A União Europeia foi premiada hoje (12) com o Prêmio Nobel da Paz pela reconciliação dos países da Europa nos últimos 60 anos e o estabelecimento da paz e dos direitos humanos em toda a região.

A decisão foi informada pelo Comitê do Nobel da Noruega. Para o grupo, a organização de 27 países conseguiu alcançar a paz e a promoção dos direitos humanos em duas ocasiões.

A primeira é a união obtida após o fim da 2ª Guerra Mundial (1939-1945), em que a Europa se dividiu entre Aliados, comandados por EUA e União Soviética, e o Eixo, liderado pela Alemanha governada por Adolf Hitler.

Outro momento considerado foi a reunificação depois da decadência do comunismo, com a queda do Muro de Berlim (1989) e o fim da União Soviética (1991).

“A União Europeia e as instituições que a precederam em sua formação contribuíram durante mais de seis décadas para a paz e a reconciliação, a democracia e os direitos humanos”, disse o presidente do Comitê Nobel, Thorbjoern Jagland.

Criada em 1957 por seis países que assinaram o Tratado de Roma, a comunidade europeia se ampliou e chegou aos 27 Estados que a compõem na atualidade. Espanha e Portugal foram incorporados na década de 1980, enquanto antigas repúblicas soviéticas entraram durante a última década.

No ano passado, o prêmio foi concedido a três mulheres: a presidente da Libéria, Ellen Johnson-Sirleaf, a ativista Leymah Gbowee e a iemenita Tawakkul Karman. As escolhidas foram apontadas como defensoras do direito das mulheres em participar das tarefas de pacificação nos dois países.

A entrega do Prêmio Nobel será feita em 10 de dezembro, data que lembra a morte de Alfred Nobel. A premiação para a União Europeia será entregue em Oslo, enquanto os vencedores das outras categorias receberão a honraria em Estocolmo.

A entidade já divulgou os ganhadores nas categorias medicina, física, química e literatura e terminará na próxima segunda com o anúncio do vencedor no quesito economia.

Reações

Representantes do bloco de 27 países e chefes de Estado e governo das nações europeias comemoraram a conquista do Prêmio Nobel da Paz.

A chanceler alemã, Angela Merkel, considerou a honraria um estímulo ao projeto que, para ela, contribuiu para pacificar o continente.

O presidente da Comissão Europeia (braço executivo da UE), José Manuel Barroso, afirmou ser uma grande honra para a entidade e os 500 milhões de cidadãos da Europa.
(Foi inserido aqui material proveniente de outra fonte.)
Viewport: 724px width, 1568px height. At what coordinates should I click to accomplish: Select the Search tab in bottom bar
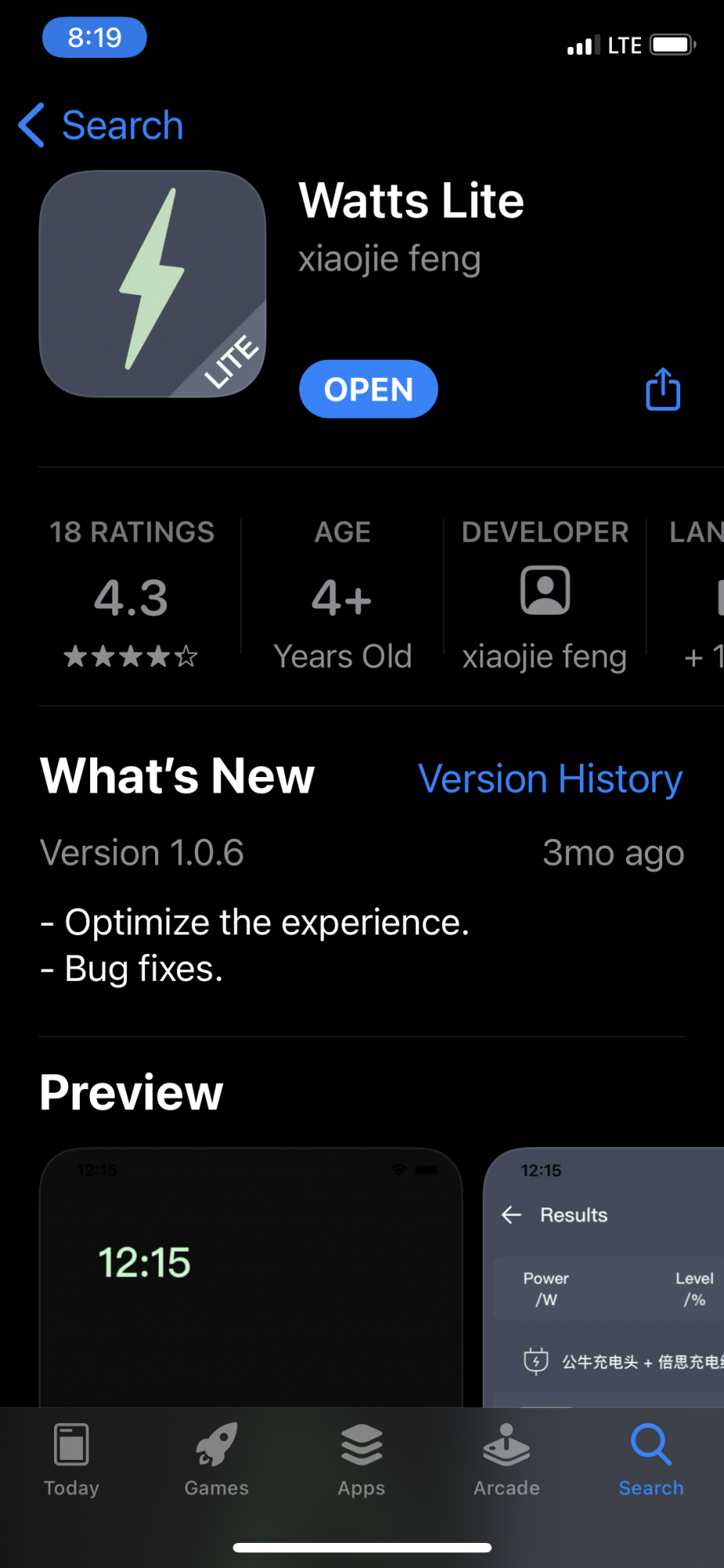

O responsável pelo Conselho Europeu, Herman von Rompuy, disse que o prêmio prova o papel da UE como “o maior promotor da paz na história”. “O continente passou por duas guerras civis no século 20 e conseguimos estabelecer a paz graças a União Europeia”.

O presidente do Parlamento Europeu, Martin Schulz, se mostrou orgulhoso e honrado de a UE ter recebido o prêmio.

O ex-presidente francês Valery Giscard D’Estaind também comemorou o Nobel. “É justo que esse esforço extraordinário que foi obtido pelos europeus e seus líderes para estabelecer uma paz duradoura no continente, historicamente devastado pela guerra, seja recompensado e honrado”.

Crise

A União Europeia recebe o Prêmio Nobel da Paz em meio à crise financeira pela que passa o continente desde 2010, atingindo especialmente Espanha, Grécia, Portugal, Irlanda e Itália.

O aumento da dívida pública nos países gerou a diminuição da atividade econômica e altos índices de desemprego no continente. Na Espanha e na Grécia, mais de 25% da população economicamente ativa não possui trabalho.

Devido à crise, aumentou a pressão também sobre os imigrantes e a população mais pobre. Além dos fatores econômicos, os europeus ainda passam pelo aumento de ideologias nacionalistas, como o neonazismo, principal estopim para a 2ª Guerra Mundial.

A situação é observada com mais força na Alemanha e Grécia, onde um partido de extrema direita, o Aurora Dourada, ganhou 6% das cadeiras do Parlamento na última eleição, em junho.

O líder do partido independente do Reino Unido, Nigel Farage, fez referência aos problemas ao criticar à escolha do comitê responsável pelo Nobel. “Isso mostra como os noruegueses têm senso de humor. A União Europeia criou pobreza e desemprego para milhões e nos últimos dois anos causou animosidade entre os países do norte e do sul da Europa.”

Ele também fez referência ao presidente do Conselho Europeu, Herman van Rompuy, que, para Farage, incentivou a intervenção militar na Líbia, em 2011. “Depois disso, a ideia de a União Europeia conseguir um Prêmio Nobel é ridícula.”